Aurelio Moyano

Personal information
- Date of birth: 1 August 1936
- Place of birth: Córdoba, Argentina
- Date of death: 3 July 2020 (aged 83)
- Place of death: Aix-en-Provence, France
- Position: Midfielder

Senior career*
- Years: Team / Apps / (Gls)
- 1951: Independiante
- 1954: Club Atlético Excursionistas
- 1957: Quito
- 1962–1964: FC Nancy
- 1964: Cannes
- 1964–1965: AS Aix-en-Provence
- 1965–1967: Ajaccio
- AS Béziers Hérault

= Aurelio Moyano =

Argentinian footballer (1938–2020)

Aurelio Moyano (1 August 1936 – 3 July 2020) was an Argentine footballer who played midfielder.
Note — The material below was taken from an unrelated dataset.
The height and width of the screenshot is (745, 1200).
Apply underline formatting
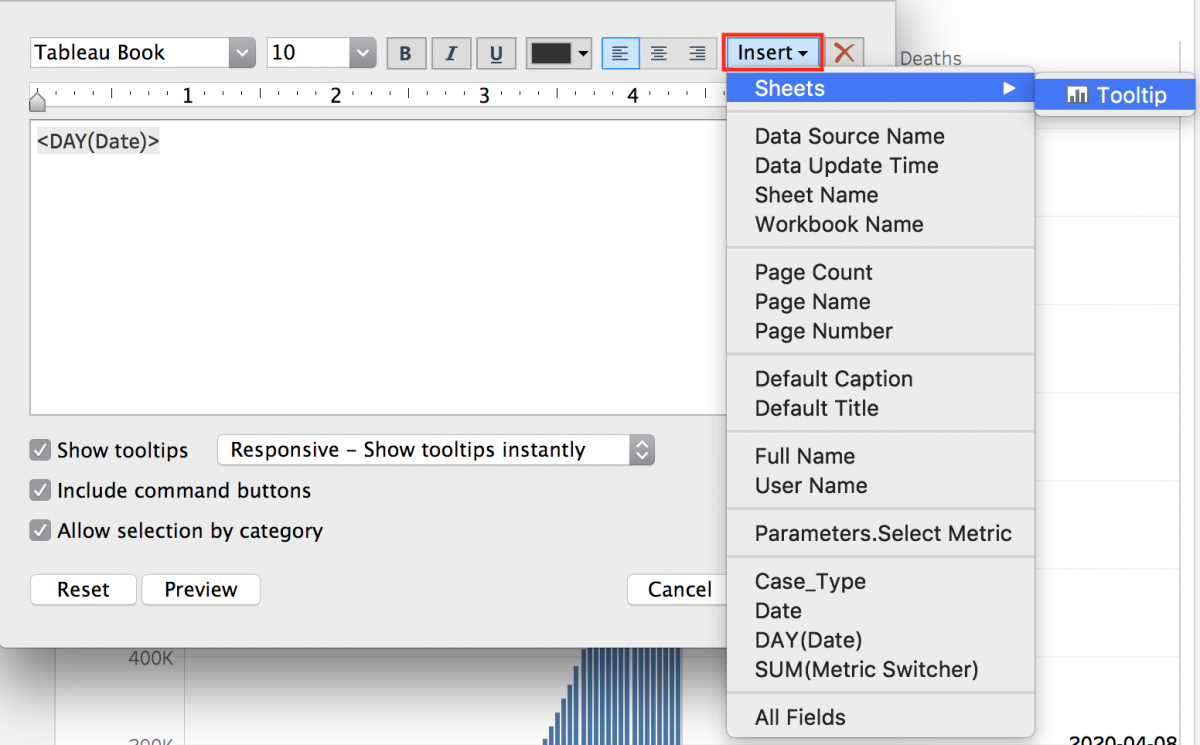coord(496,52)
He arrived in Europe in 1961 and attempted to join Inter Milan, however he failed to make the club's roster. After this rejection, he joined FC Nancy and helped the club become finalists for the Coupe de France, playing in 13 matches and scoring two goals. In 1964, he was transferred to Cannes in Ligue 2, where the team finished 11th that season. He played for AS Aix-en-Provence from 1964 to 1965 and Ajaccio from 1965 to 1967.